Now, you probably don’t know enough astrologers to know why none of us are particularly surprised that this is a particularly active time period for major earthquakes. I won’t bore you with all the details (like tomorrow’s direct station of Pluto in Capricorn).
But I can suggest that if you want to follow these things (or if you want to debunk them), you should probably be following Richard Nolle.
Richard has the world’s ugliest website, but he is a very learned astrologer who specializes in natural disasters like earthquakes, floods and hurricanes – that, and financial trends. (He does regular stuff, too.)
As Henry Ford once said, “Millionaires don’t use astrology.
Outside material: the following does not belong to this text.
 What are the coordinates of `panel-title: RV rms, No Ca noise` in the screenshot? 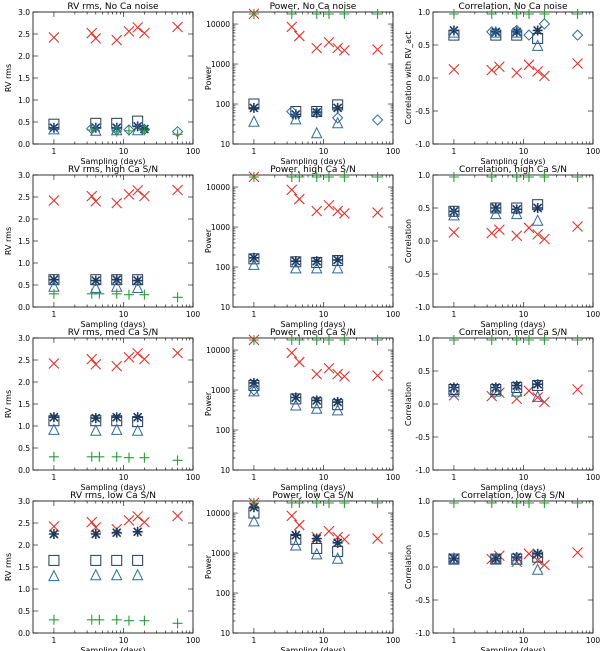 It's located at (113, 7).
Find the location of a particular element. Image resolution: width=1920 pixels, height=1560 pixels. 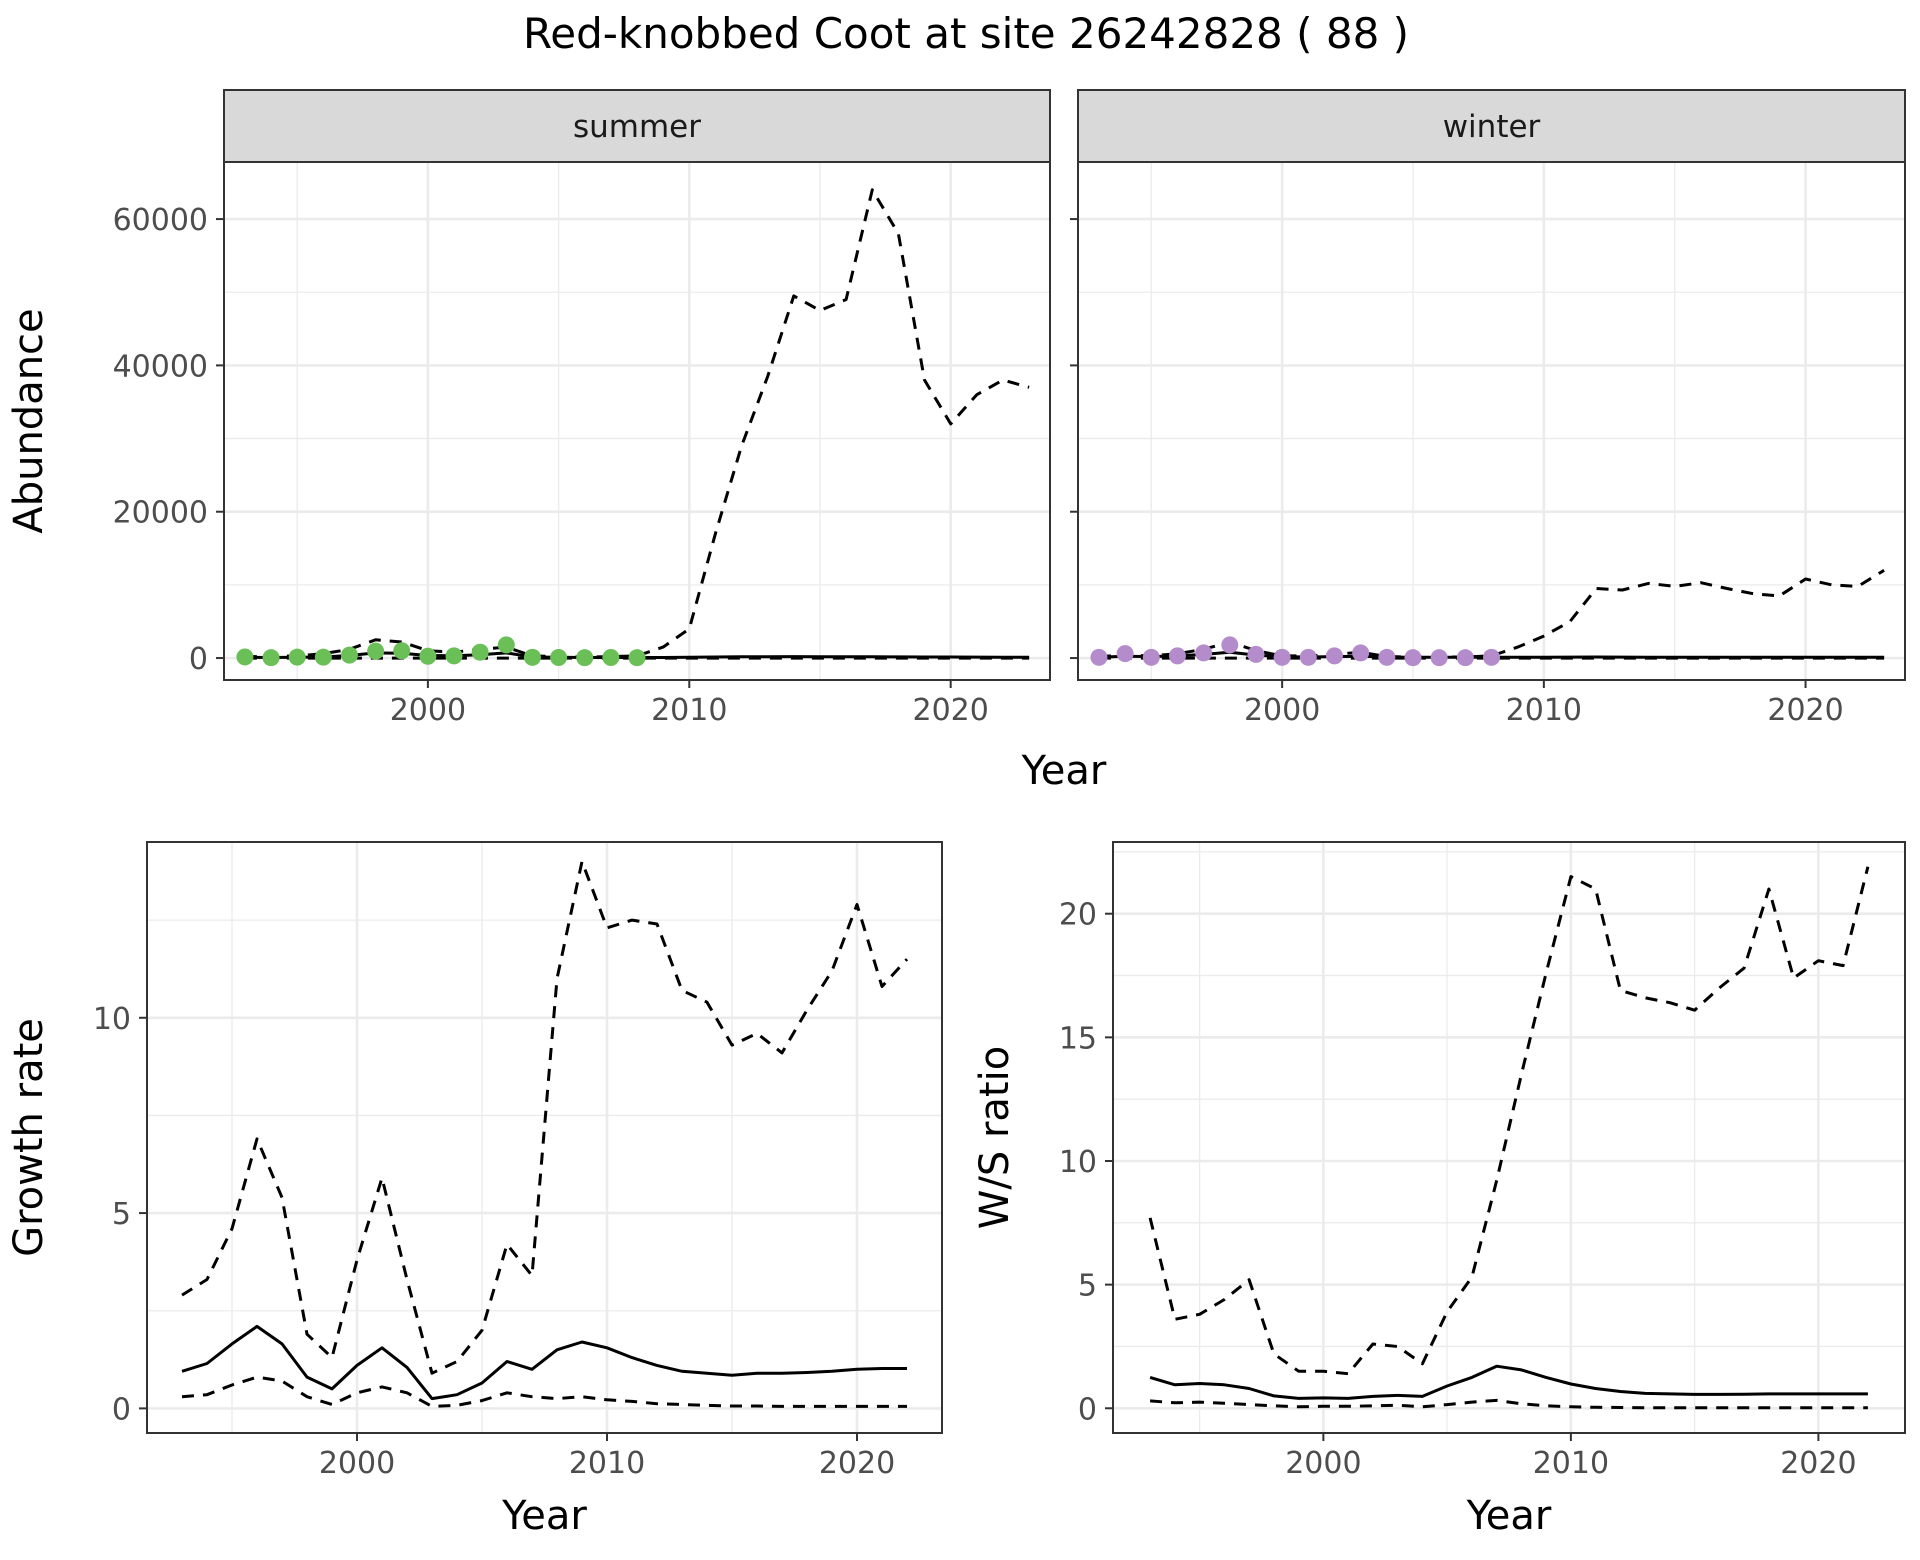

facet-label: winter is located at coordinates (1492, 127).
Billionaires do.”
I read this at Richard’s site the night before the recent Mexican earthquake:
March might come in like a lion and go out like a lamb some years – but not 2010. For one thing, storm surges in the air, sea and crust of Planet Earth from late March carry into early April – specifically through April 5, as mentioned in last month’s forecast: “The storms and seismic action (and in this case, tidal surges too) during this period are very nearly SuperMoon-class, what with the lunar perigee and southward crossing of the celestial equator both taking place on the 28th, just two days before the full moon on the 30th” . . . and then there’s the Moon’s April 4 south declination extreme bringing up the rear.
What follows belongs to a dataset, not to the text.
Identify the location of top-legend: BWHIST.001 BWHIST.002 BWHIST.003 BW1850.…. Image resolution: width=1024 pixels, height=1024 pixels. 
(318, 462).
These are the very kind of solar, lunar and terrestrial configurations that signal an increase in newsworthy storms with high winds and heavy precipitation (and subsequent flooding); as well as an up-tick in notable seismic activity, including magnitude 5+ earthquakes and volcanic eruptions. Being planetary in scale, this combination of celestial factors is planet-wide in scope. So no matter where you are or will be during the early April geocosmic stress window, it’s not a bad idea to be prepared for heavy weather at least. Still, as I mentioned in last month’s forecast, astro-locality mapping the March 30 full moon, the anchor for this period, shows some special risk zones, including a longitudinal vulnerability running from Adelaide-Melbourne up through Tokyo in the east, across the pole and down across central Greenland and eastern Brazil. I’d also keep an eye on the Sun-Moon horizon arc running through the Middle East (touching Iran, Iraq, Saudi Arabia and Turkey), across western Russia and the north of Greenland, and down through Canada, the Pacific Northwest and California – including Vancouver, San Francisco and Los Angeles.